Old guy’s pain versus my work pressure. Selfish or selfless? Damn.
“I’ll write it out for you as soon as I’m finished here” I heard myself saying.
Surprised and delighted, he sat down. I joined him 30 minutes later, transcribed the form, and brought him back to the window. He thanked me (by the way, expressing his surprise that I work at the Chinese embassy “because everyone else here looks ….. Chinese“.)
I felt great as I hurried to my car, parked some distance away. Mark was right, I thought. I really DID feel good about myself. I’d be exaggerating if I told you that I skipped to my car, parked some distance away, but I certainly had a pep in my step. Life was good!
As I turned into the road where I’d parked my car, a clampers’ van drove past me.
“They’ve just gone and ruined some poor motorist’s ” I thought.
THAT’S MY CAR! CLAMPED!
“That can’t be right – I paid for an hour and I was only gone for ……….. damn.
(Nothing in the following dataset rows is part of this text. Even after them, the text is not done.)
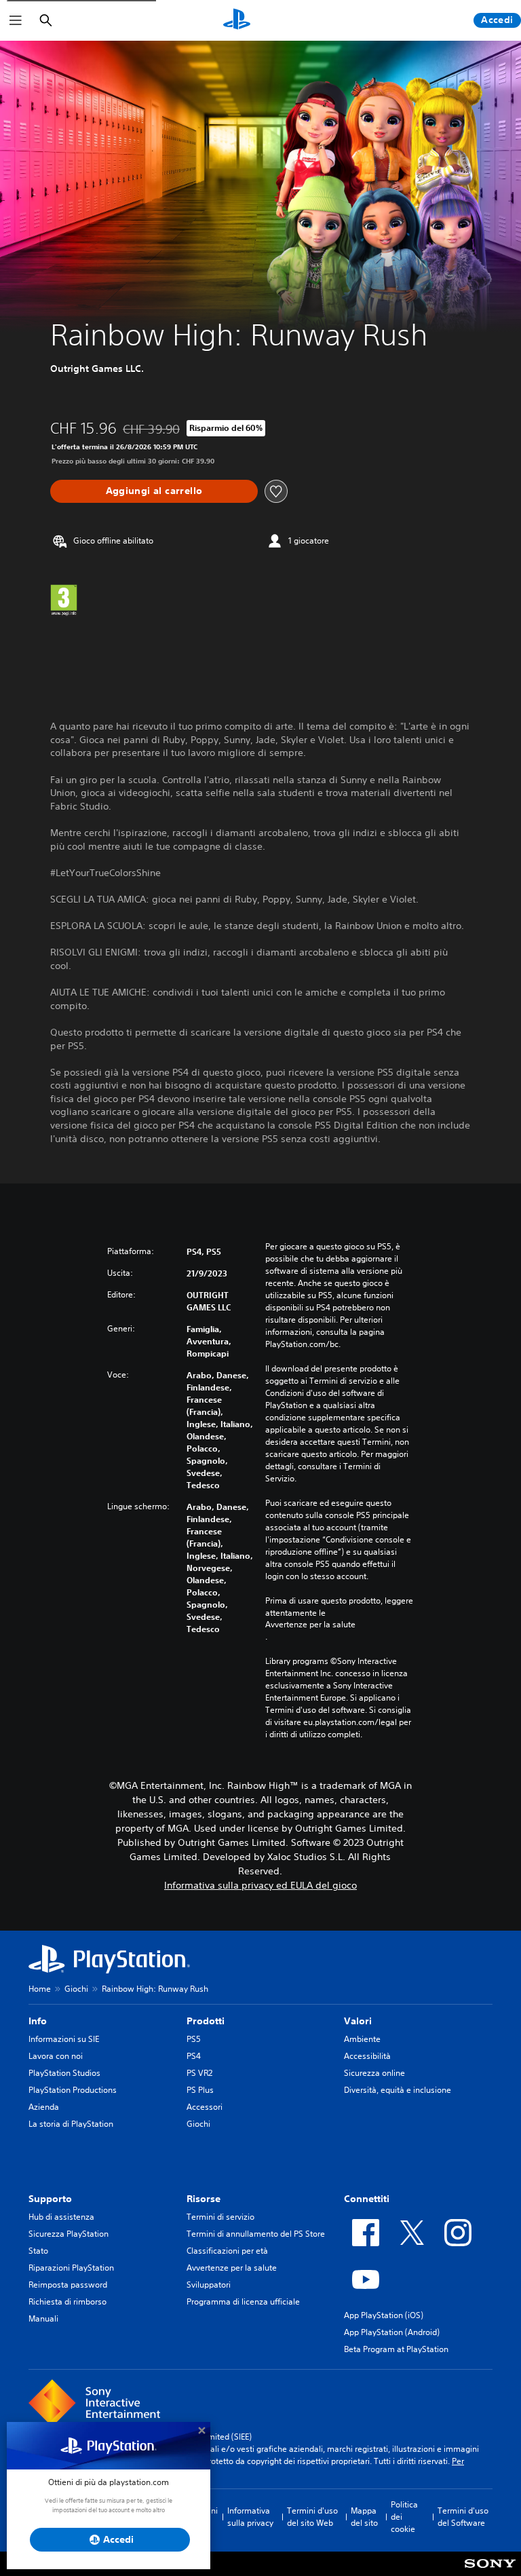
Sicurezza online (374, 2073)
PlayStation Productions (72, 2090)
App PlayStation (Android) (392, 2332)
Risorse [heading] (203, 2199)
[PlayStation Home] (237, 20)
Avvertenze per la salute (310, 1624)
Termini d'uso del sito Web (312, 2516)
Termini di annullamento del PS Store (256, 2233)
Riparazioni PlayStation (71, 2267)
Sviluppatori (209, 2284)
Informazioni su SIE (63, 2039)
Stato (38, 2250)
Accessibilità (367, 2056)
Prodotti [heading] (206, 2021)
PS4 (194, 2056)
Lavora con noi (55, 2056)
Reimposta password (67, 2284)
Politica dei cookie (404, 2517)
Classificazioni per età (227, 2250)
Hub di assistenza (61, 2216)
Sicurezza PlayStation (68, 2233)
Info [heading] (37, 2021)
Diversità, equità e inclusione (397, 2090)
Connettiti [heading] (366, 2199)
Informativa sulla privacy (250, 2516)
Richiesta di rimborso (67, 2301)
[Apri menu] (16, 20)
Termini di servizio (220, 2216)
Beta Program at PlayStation (396, 2349)
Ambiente (362, 2039)
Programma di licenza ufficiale (243, 2301)
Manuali (43, 2318)
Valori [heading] (358, 2021)
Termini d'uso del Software (463, 2516)
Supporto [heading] (50, 2199)
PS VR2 (199, 2073)
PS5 (194, 2039)
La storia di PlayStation (70, 2123)
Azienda (43, 2107)
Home (39, 1988)
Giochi (76, 1988)
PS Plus (200, 2090)
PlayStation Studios (64, 2073)
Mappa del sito (364, 2516)
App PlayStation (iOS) (383, 2315)
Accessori (205, 2107)
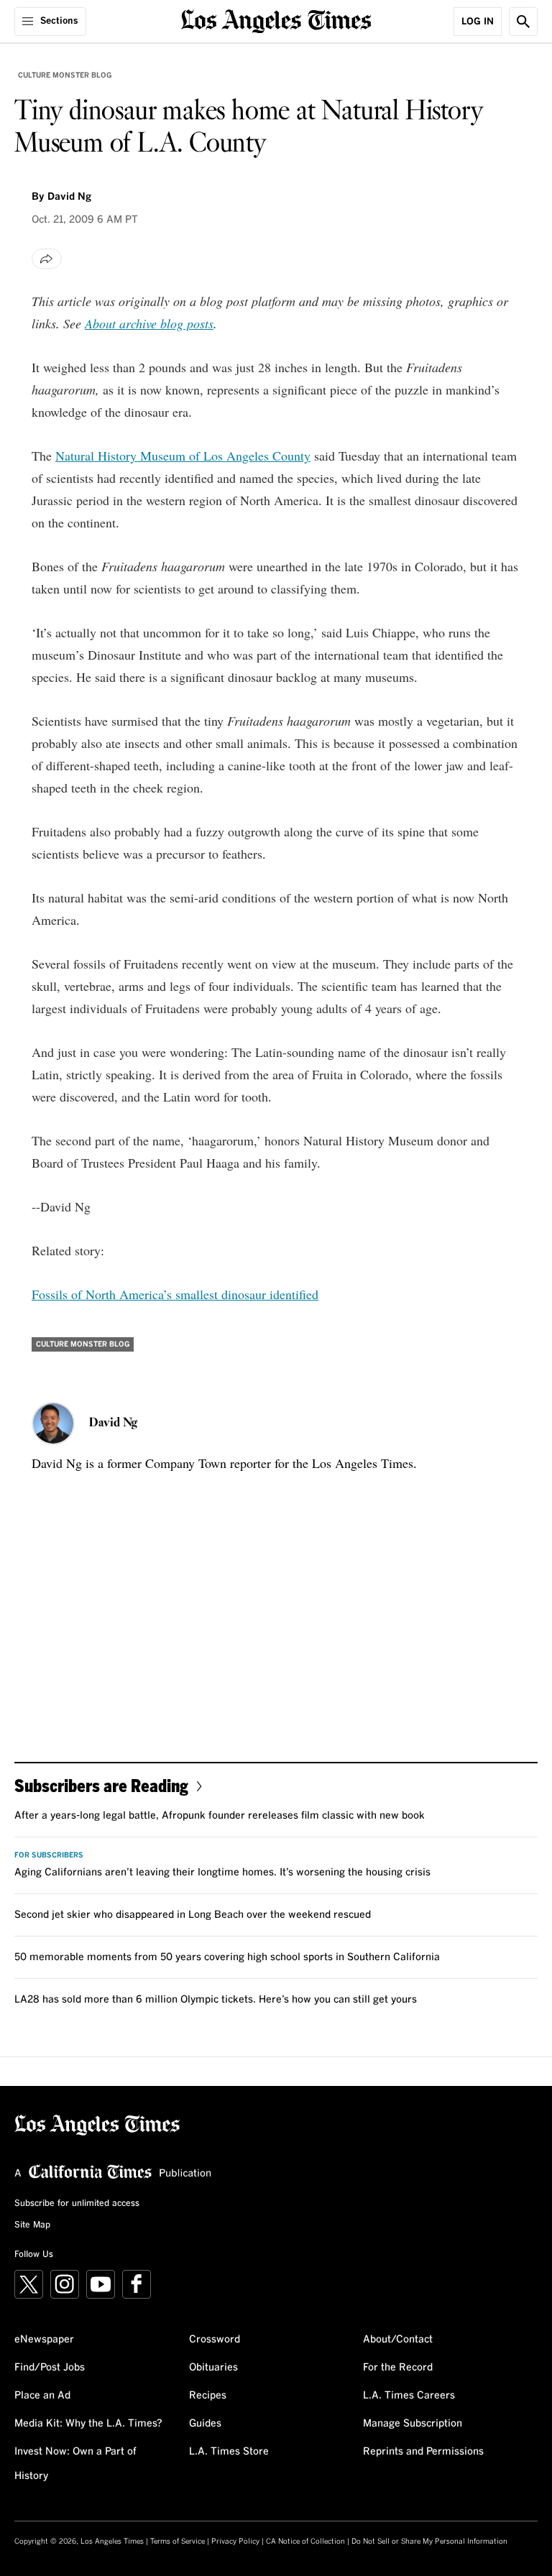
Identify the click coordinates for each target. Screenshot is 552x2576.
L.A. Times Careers (409, 2396)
I was gone for about 90 minutes. Helping that old guy.”
That’s when the bad thoughts about Mark hit me, cursing him to attempt anatomically impossible feats with his ‘do-good’ philosophy and his karma guff. And it was particularly annoying because I’d been part of another of Mark’s events last night – the What I Know Inspire Series – featuring some incredibly inspiring speakers including Pat Slattery and Shane Craddock, and I’d come away so inspired, so positive. And now this.
I called the ransom line and paid them their eighty pieces of silver. By credit card. Then I sat on a wall to wait. Thinking.
And that’s when it came to me. To the extent that I’d given it any consideration, I’d always thought that ‘karma’ means that the universe rewards you with good or bad fortune in direct proportion to how you treat others. In fact, I realise, ‘karma’ means simply that you get what you deserve.
Was the universe taking me down a notch for being so bloody pleased for making a tiny sacrifice to help a stranger? To teach me modesty? Humility? Or, as I suspect, was this just an example of the universal truth that ‘shit happens’?
Karma or coincidence, it didn’t matter anymore. Instantly, all was right in my world again.
As the clampers drove away to carry out their next heist, I my newly-paroled car and called Mark. I recounted the story of my good deed, inspired by his TEDx talk and last night’s inspirational events. Mark was pleased, happy to have made a difference.
Having cued it up for Mark as a sort of – “Chicken-Soup-for-the-Visa-Seeker’s-Soul” tale of ‘kind man does good deed for old guy’, I cried tears of laughter – genuinely – when I got to telling him about my reaction to the clamping, and in particular, my ‘shove it’ thoughts.
I’m laughing again as I write this.
Separately, with Christmas gifts in mind, I have just checked out Peter Kay tickets on Seatwave – a ‘hard-to-get tickets’ site or an officially-sanctioned scalping site – take your pick. Two tickets with face value of €70 each can be bought for his February 2019 show for only ….. €705.98. Now that is “having a laugh”. Suddenly, compared to the scalpers, the clampers seem positively good value at only €80 for the laughter they unwittingly brought into my day. A good deed, a good day, and a good laugh. All for only €80 – and they didn’t make me wait 15 months for it either!
Namaste. Boomshanka. You see? It is contagious!